### PAGE TEXT
┄┄┄┄┄┄┄┄┄┄

MLX-Serve: New Native LLM Runtime Brings Fast AI Inference to Mac
Key Takeaways
- ▸MLX-Serve delivers native LLM inference for Apple Silicon with 220 tokens/sec prefill and 37 tokens/sec decode performance
- ▸The runtime is built entirely in Zig and Swift with no Python dependencies, targeting minimal overhead and maximum efficiency
- ▸OpenAI-compatible API ensures drop-in compatibility with existing client libraries and tools
Summary
MLX-Serve is a new open-source inference server built natively for Apple Silicon Macs, offering developers a lightweight alternative to cloud-based LLM deployment. Written entirely in Zig with direct bindings to MLX-C, the runtime eliminates Python dependencies while delivering impressive performance metrics: 220 tokens/second for prefill and 37 tokens/second for decode operations. The project includes both a command-line server with an OpenAI-compatible API and a native macOS menu bar application for easy model management and interaction.
The toolset supports a wide range of popular models including Meta's Llama series, Mistral AI models, Google's Gemma, and Alibaba's MoE variants, all in quantized MLX format. Users can download models directly from HuggingFace through the desktop application with resumable transfers. MLX-Serve distinguishes itself with built-in capabilities including real-time SSE streaming, tool calling, function execution, and a prompt-based skill system that allows users to extend agent capabilities by dropping markdown files—no coding required.
The project is MIT-licensed and ready to use immediately, with installation via pre-built releases or compilation from source. With zero Python dependencies and a complete inference stack built from scratch, MLX-Serve positions itself as a production-ready solution for running local AI applications on Mac hardware.
- Native macOS application with menu bar integration provides an accessible UI for model management and chat interactions
- Extensible agent framework allows users to add new capabilities through markdown-based skill definitions without code
Editorial Opinion
MLX-Serve represents an important step toward making on-device AI more practical and accessible for developers. By removing the Python runtime overhead and providing native performance optimizations for Apple Silicon, this project demonstrates that local inference doesn't require heavy cloud dependencies. The inclusion of agentic capabilities through simple markdown skills could significantly lower the barrier to building sophisticated AI applications on personal hardware.

┄┄┄┄┄┄┄┄┄┄

### LISTED RECORDS
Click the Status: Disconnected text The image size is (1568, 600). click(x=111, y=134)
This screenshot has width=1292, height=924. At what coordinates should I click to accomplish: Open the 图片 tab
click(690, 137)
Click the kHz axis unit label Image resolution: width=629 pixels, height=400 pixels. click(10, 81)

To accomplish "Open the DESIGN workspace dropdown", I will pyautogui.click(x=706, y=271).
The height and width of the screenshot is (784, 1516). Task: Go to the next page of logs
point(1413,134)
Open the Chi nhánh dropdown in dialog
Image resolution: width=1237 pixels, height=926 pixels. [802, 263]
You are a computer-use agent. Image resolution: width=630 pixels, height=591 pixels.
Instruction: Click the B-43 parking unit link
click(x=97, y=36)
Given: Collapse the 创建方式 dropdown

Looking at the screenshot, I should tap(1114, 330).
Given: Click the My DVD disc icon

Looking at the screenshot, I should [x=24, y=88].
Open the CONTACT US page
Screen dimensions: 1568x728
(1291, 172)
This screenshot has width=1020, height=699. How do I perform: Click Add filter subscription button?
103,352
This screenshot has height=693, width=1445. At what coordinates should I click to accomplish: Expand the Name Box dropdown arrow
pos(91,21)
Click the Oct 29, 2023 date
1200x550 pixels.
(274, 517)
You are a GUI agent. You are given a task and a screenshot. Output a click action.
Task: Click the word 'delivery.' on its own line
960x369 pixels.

┄┄┄┄┄┄┄┄┄┄

### WHAT YOU WILL DO
Return the full MLX-Serve article above word for word, from its title through the last line of the editorial opinion.

### RESULT OF THE EXERCISE
MLX-Serve: New Native LLM Runtime Brings Fast AI Inference to Mac
Key Takeaways
- ▸MLX-Serve delivers native LLM inference for Apple Silicon with 220 tokens/sec prefill and 37 tokens/sec decode performance
- ▸The runtime is built entirely in Zig and Swift with no Python dependencies, targeting minimal overhead and maximum efficiency
- ▸OpenAI-compatible API ensures drop-in compatibility with existing client libraries and tools
Summary
MLX-Serve is a new open-source inference server built natively for Apple Silicon Macs, offering developers a lightweight alternative to cloud-based LLM deployment. Written entirely in Zig with direct bindings to MLX-C, the runtime eliminates Python dependencies while delivering impressive performance metrics: 220 tokens/second for prefill and 37 tokens/second for decode operations. The project includes both a command-line server with an OpenAI-compatible API and a native macOS menu bar application for easy model management and interaction.
The toolset supports a wide range of popular models including Meta's Llama series, Mistral AI models, Google's Gemma, and Alibaba's MoE variants, all in quantized MLX format. Users can download models directly from HuggingFace through the desktop application with resumable transfers. MLX-Serve distinguishes itself with built-in capabilities including real-time SSE streaming, tool calling, function execution, and a prompt-based skill system that allows users to extend agent capabilities by dropping markdown files—no coding required.
The project is MIT-licensed and ready to use immediately, with installation via pre-built releases or compilation from source. With zero Python dependencies and a complete inference stack built from scratch, MLX-Serve positions itself as a production-ready solution for running local AI applications on Mac hardware.
- Native macOS application with menu bar integration provides an accessible UI for model management and chat interactions
- Extensible agent framework allows users to add new capabilities through markdown-based skill definitions without code
Editorial Opinion
MLX-Serve represents an important step toward making on-device AI more practical and accessible for developers. By removing the Python runtime overhead and providing native performance optimizations for Apple Silicon, this project demonstrates that local inference doesn't require heavy cloud dependencies. The inclusion of agentic capabilities through simple markdown skills could significantly lower the barrier to building sophisticated AI applications on personal hardware.